What is important was the next step, the creation of "The Istanbul Process" at a meeting in Istanbul in July 2011 initiated by Ekmeleddin Ihsanoglu, Secretary-General of the OIC, with the assistance of Hillary Clinton and Catherine Ashton, European Union (EU) Foreign Representative. For Mr. Ihsanoglu the intent of the "Process" is to implement 16/18, which he views not as an end in itself but a means to an end. He was particularly concerned with what he called the "increasing trend of Islamophobia ... and the increase in intolerance and discrimination against Muslims." For the OIC an international blasphemy law was needed.

At the Istanbul meeting, Clinton applauded the OIC and the EU for helping pass 16/18. She spoke of it beginning to overcome "the false divide that pits religious sensitivities against freedom of expression." She also remarked that 16/18 was intended to "prohibit discrimination, profiling, and hate crimes, but not to criminalize speech unless there is an incitement to imminent violence."

Commendable though the intent of Clinton's remarks may be, they misunderstand the objective of OIC which calls for "a global awareness of the dangerous implications of the rise of Islamophobia on world peace and security." Seemingly innocuous, the OIC calls on countries "to promote respect for all religious and cultural values and prevent intolerance, discrimination and the instigation of hatred against any group or followers of any religion." But the OIC should examine itself and acknowledge that most of its members do not allow freedom of speech or religion to non-Muslims within its own borders.

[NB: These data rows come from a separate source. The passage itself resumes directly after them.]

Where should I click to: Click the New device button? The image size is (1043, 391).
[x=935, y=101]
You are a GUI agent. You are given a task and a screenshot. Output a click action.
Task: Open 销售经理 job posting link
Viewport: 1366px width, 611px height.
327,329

It is disheartening to read of Turkish Prime Minister Erdogan's absurd remark in September 2012 that the West has not recognized Islamophobia as a "crime against humanity."

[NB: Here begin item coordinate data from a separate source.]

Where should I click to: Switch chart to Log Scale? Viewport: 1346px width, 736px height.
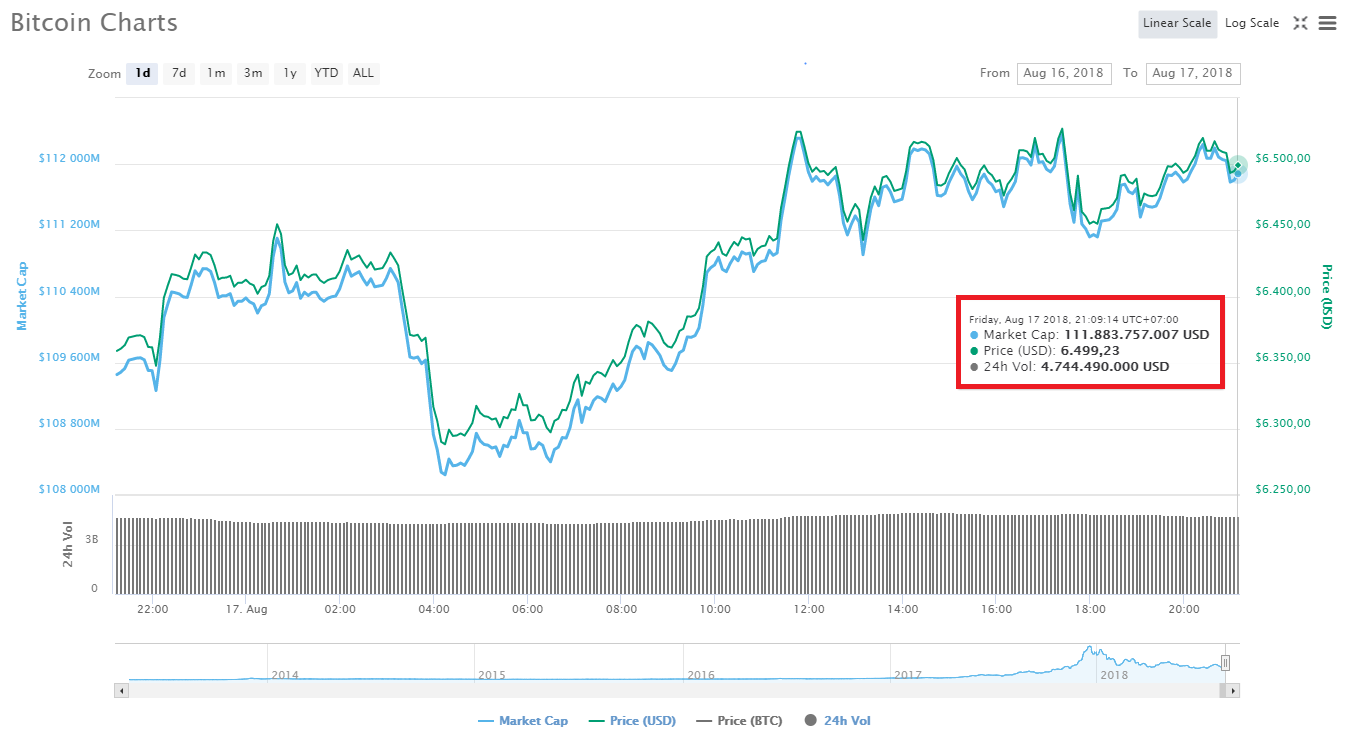(1251, 22)
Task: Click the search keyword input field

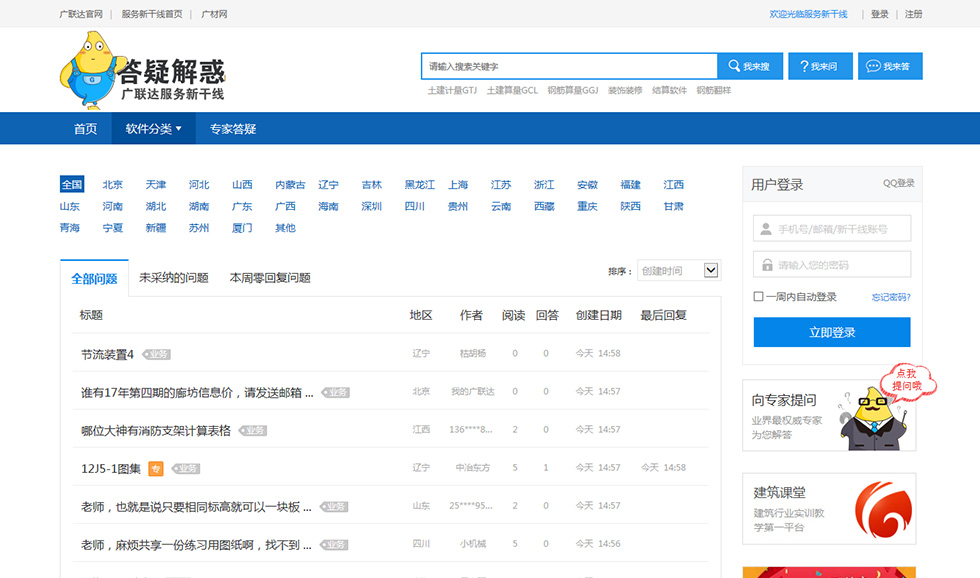Action: (569, 66)
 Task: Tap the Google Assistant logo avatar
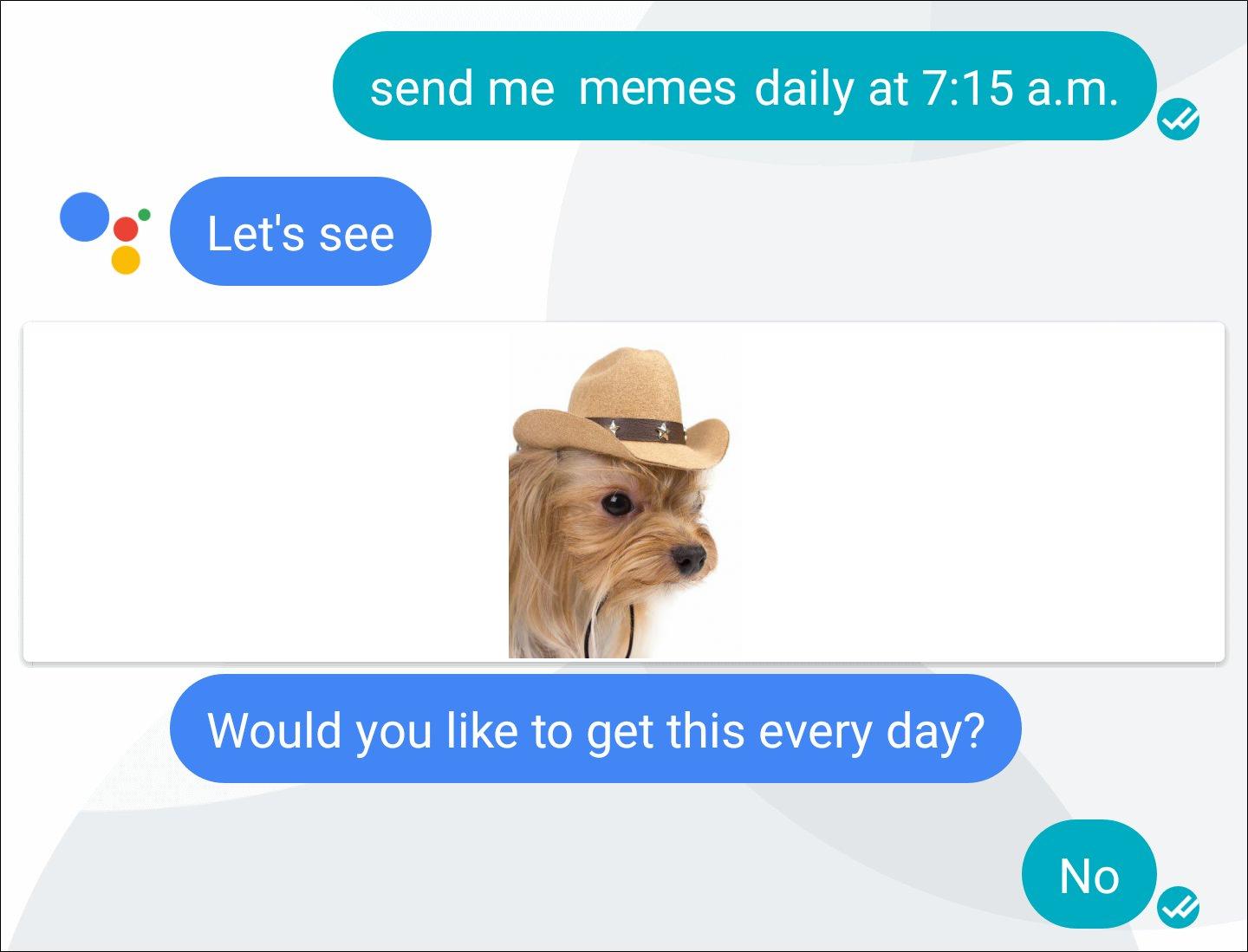pos(105,232)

What is unsaid is the fact that the OIC does not subscribe to the Universal Declaration of Human Rights adopted by the UNGA on December 10, 1948. Instead, it subscribes to two other documents. One is the September 19, 1981 OIC Universal Islamic Declaration of Human Rights which is based on the "Koran and the Sunnah." The other is the Cairo Declaration of Human Rights in Islam, adopted on August 5, 1990 by the OIC 19th Islamic Conference of Foreign Ministers. The key clause is Article 24: "All the rights and freedoms stipulated in the Declaration are subject to the Islamic Shariah." This does not suggest protection of free speech and religion in non-Muslim countries, but rather their suppression. It appears to violate both the 1st Amendment of the U.S. Constitution, and the International Covenant on Civil and Political Rights (Article 19), signed December 1966, that declares, "everyone shall have the right to freedom of expression."

The "Istanbul Process" was continued in December 2011 at a closed meeting at the State Department in Washington, D.C. So far no word has leaked about the nature of the meeting. A third meeting was held in Geneva in June 2013. At this stage no agreement on action has been reached, nor has the tension between acting against discrimination and preservation of free speech been resolved. It is unlikely that the Process will be of any value in this regard.

It is time for the U.S. State Department and the Obama Administration as a whole to be conscious of the assault by the OIC on human rights and free expression. The Department and the White House must reconsider whether it serves the cause of such freedoms for the U.S. to continue its association with this anti-democratic Istanbul Process.

Michael Curtis is author of Jews, Antisemitism, and the Middle East.